Compilation of international news items related to large-scale human identification: DVI, missing persons,unidentified bodies & mass graves
Pages
▼
Wednesday, 20 February 2013
Pasta de Conchos mine disaster: ‘bodies must be recovered’
On Tuesday, the seventh anniversary of the Pasta de Conchos mine disaster, the Attorney General’s Office (PGR) announced that it will begin inspecting the site in an effort to recover the bodies of the miners who died in the 2006 accident.
On Feb. 19, 2006, at about 2:30 a.m., an explosion rocked the Pasta de Conchos coal mine in Coahuila, killing 65 people. The mine is owned by Grupo México, the country’s largest mining company. Of the 65 miners buried in the blast, only two bodies were ever recovered.

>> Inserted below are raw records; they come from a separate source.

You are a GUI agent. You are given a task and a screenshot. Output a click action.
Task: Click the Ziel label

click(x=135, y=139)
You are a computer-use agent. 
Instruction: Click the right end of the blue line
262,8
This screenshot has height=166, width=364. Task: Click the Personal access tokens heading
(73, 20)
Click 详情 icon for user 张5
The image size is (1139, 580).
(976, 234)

Now the Labor Secretariat (STPS) has ordered a new investigation, and Secretary Alfonso Navarrete Prida said on Tuesday that it will determine whether or not it will be possible to recover the bodies.
Navarrete Prida said that “in starting a new investigation by the Attorney General’s Office, we can discover the exact technical conditions of the mine at the time and now. This will tell us what the new administration can or cannot do about the situation. “The federal government and President Enrique Peña Nieto express once more their condolences to the families of those miners for the tragedy that occurred several years ago.”

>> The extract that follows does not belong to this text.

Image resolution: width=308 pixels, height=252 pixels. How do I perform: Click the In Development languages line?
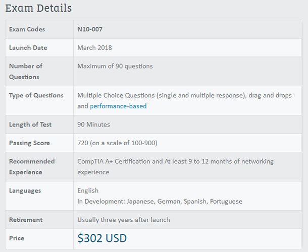click(x=160, y=202)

The new investigation comes as members of The National Mining and Metal Workers Union (SNTMMSRM) gathered around the Angel of Independence monument in Mexico City yesterday to commemorate the anniversary of the explosion and demand justice for the families of those killed in the disaster.
At the time of the disaster, the union leader Napoleón Gómez Sada accused the federal government of colluding with Grupo México to block a thorough investigation of the site, which miners had complained was unsafe.
Navarrete Prida said that more than 200 mining operations have been inspected since December 2012.
He added that the STPS was working with federal and state authorities to determine if the Pasta de Conchos explosion was related to organized crime.
“We want to make sure coal mines, to which there is no economic alternative, are places where conditions are adequate for workers,” he said.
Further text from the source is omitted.